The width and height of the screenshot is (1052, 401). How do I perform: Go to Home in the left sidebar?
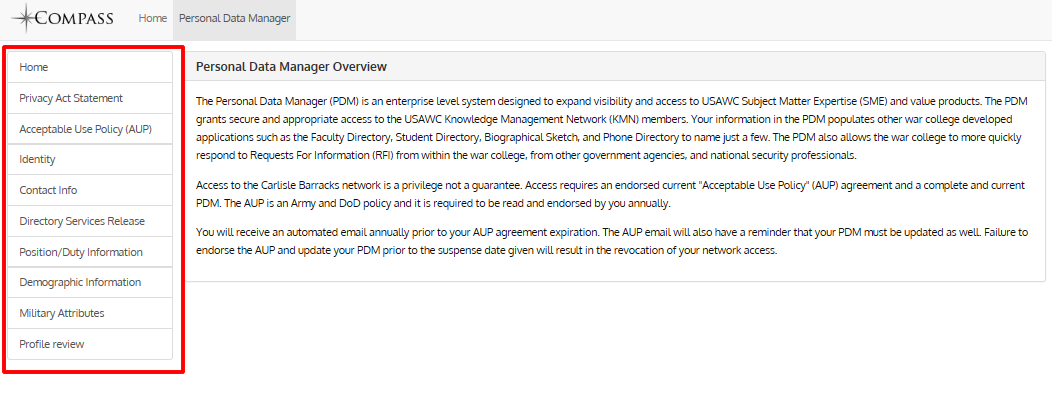tap(90, 67)
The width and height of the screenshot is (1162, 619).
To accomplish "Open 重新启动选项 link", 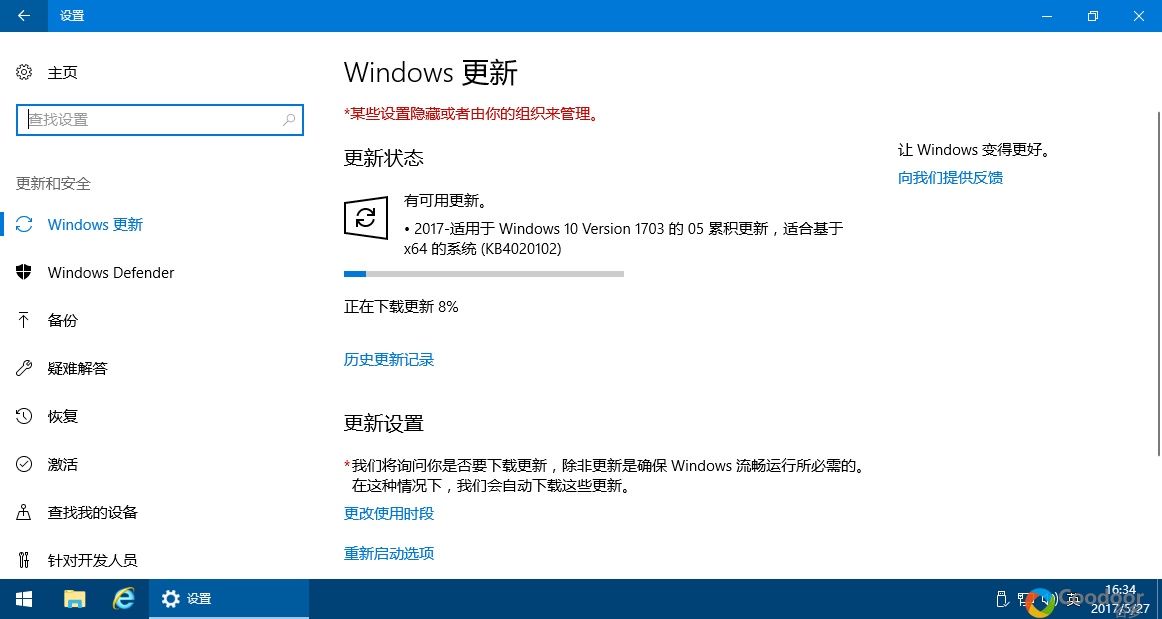I will click(389, 553).
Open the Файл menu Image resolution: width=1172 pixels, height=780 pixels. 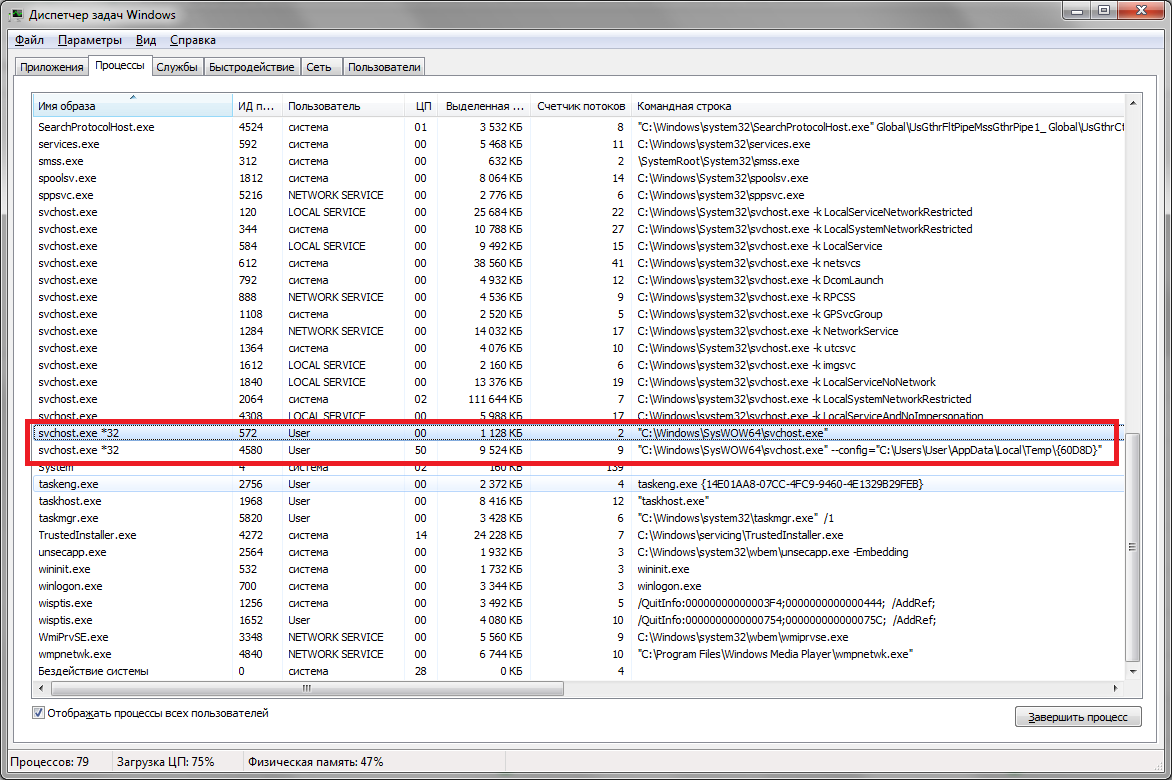(x=29, y=40)
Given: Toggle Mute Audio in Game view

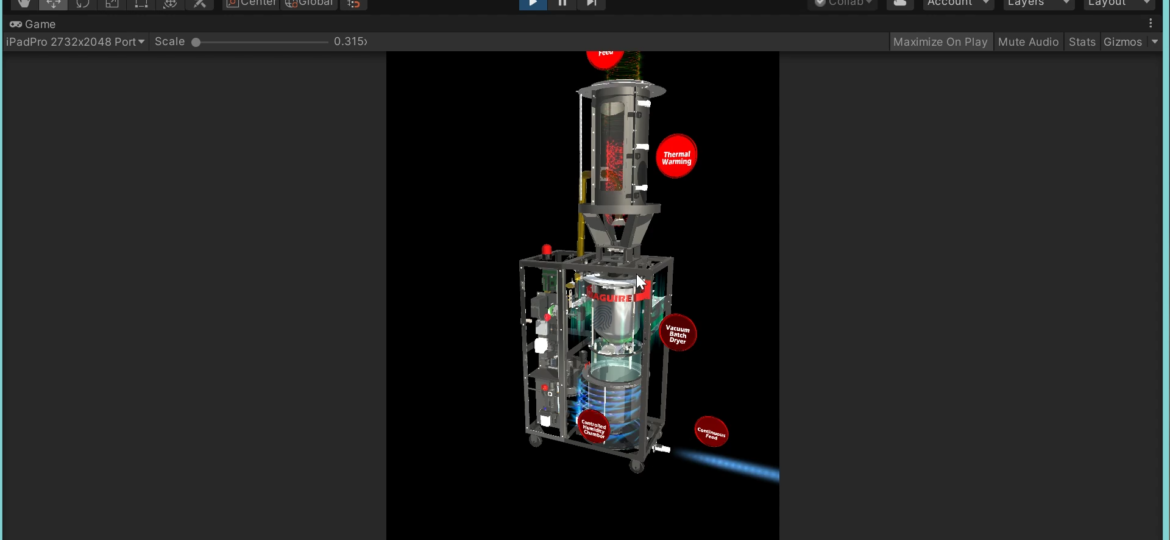Looking at the screenshot, I should pos(1028,42).
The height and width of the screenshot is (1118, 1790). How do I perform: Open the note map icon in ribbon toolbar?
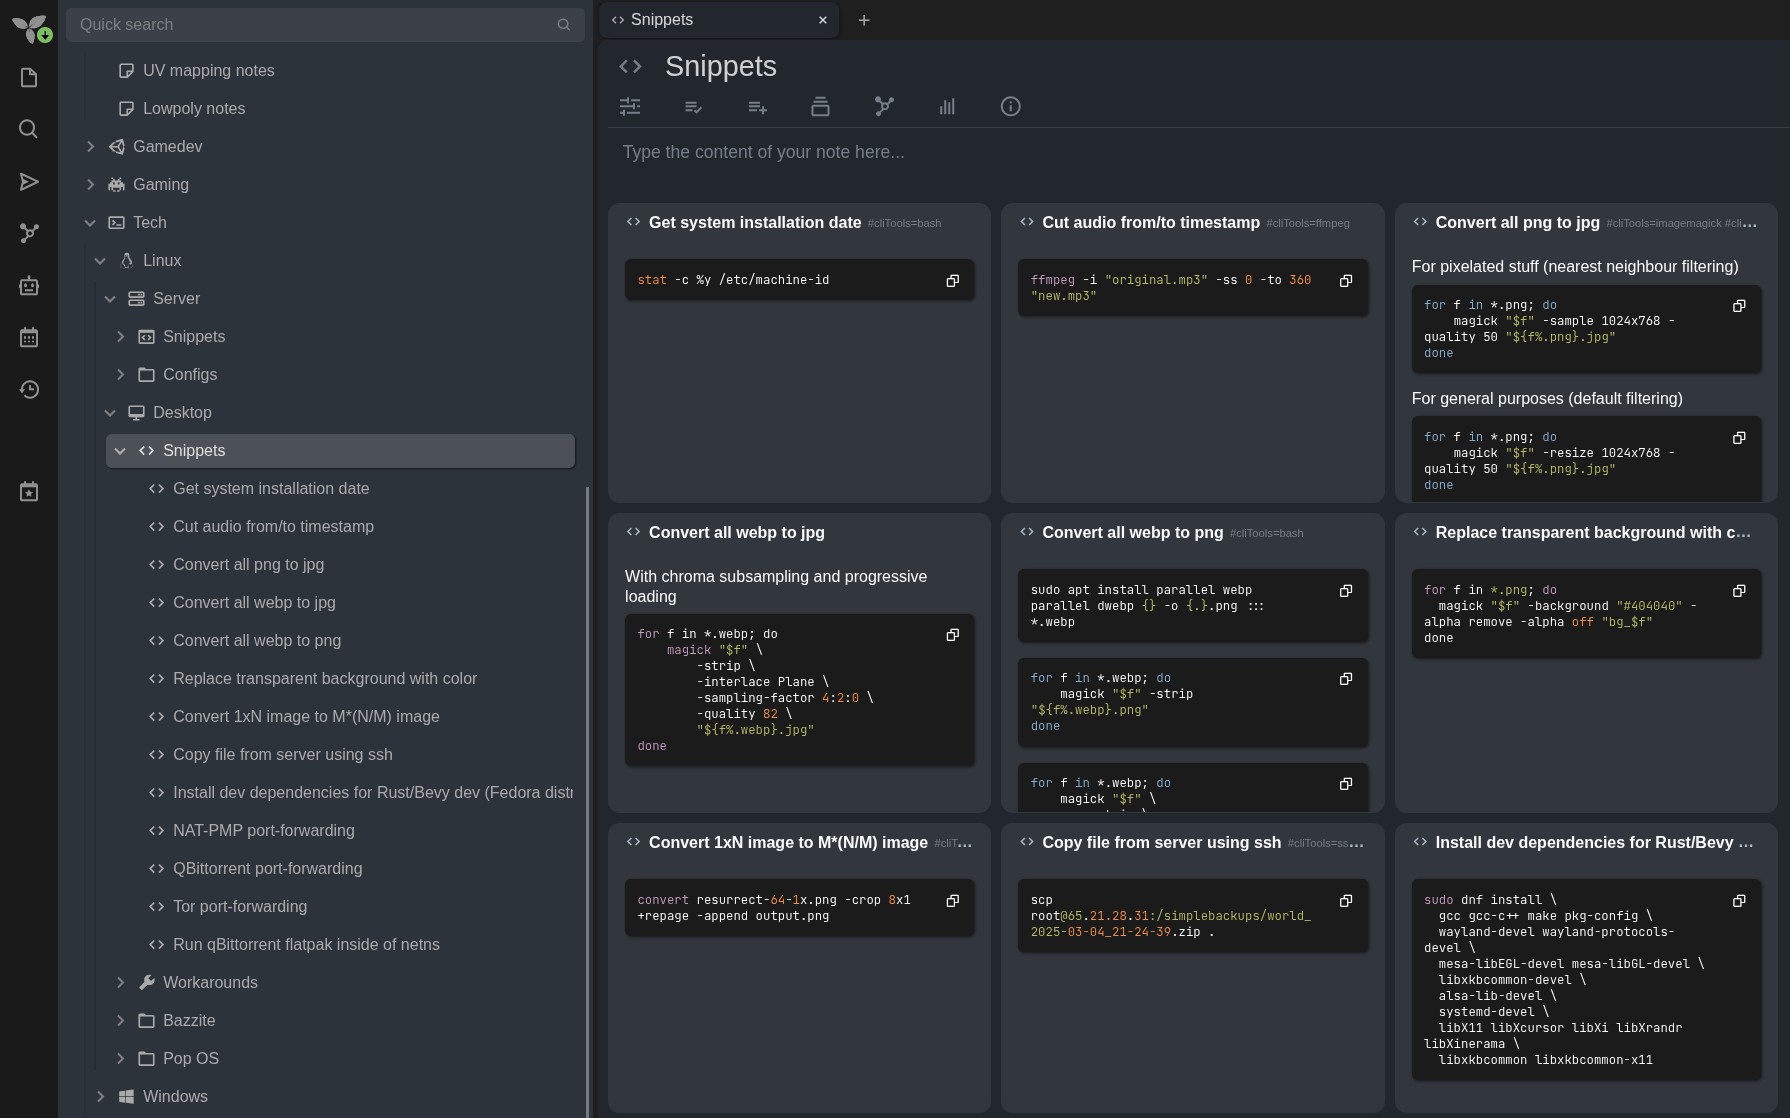[x=883, y=107]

## WHAT YOU ARE ASKED TO DO
Starting at the line that contains "Given: Toggle Mute Audio in Game view", write out every line through the end of the entries above exactly, and omit the pictures.

## ANSWER TO THIS TASK
Given: Toggle Mute Audio in Game view

Looking at the screenshot, I should pos(1028,42).
The height and width of the screenshot is (1118, 1790). How do I perform: Open the note map icon in ribbon toolbar?
[x=883, y=107]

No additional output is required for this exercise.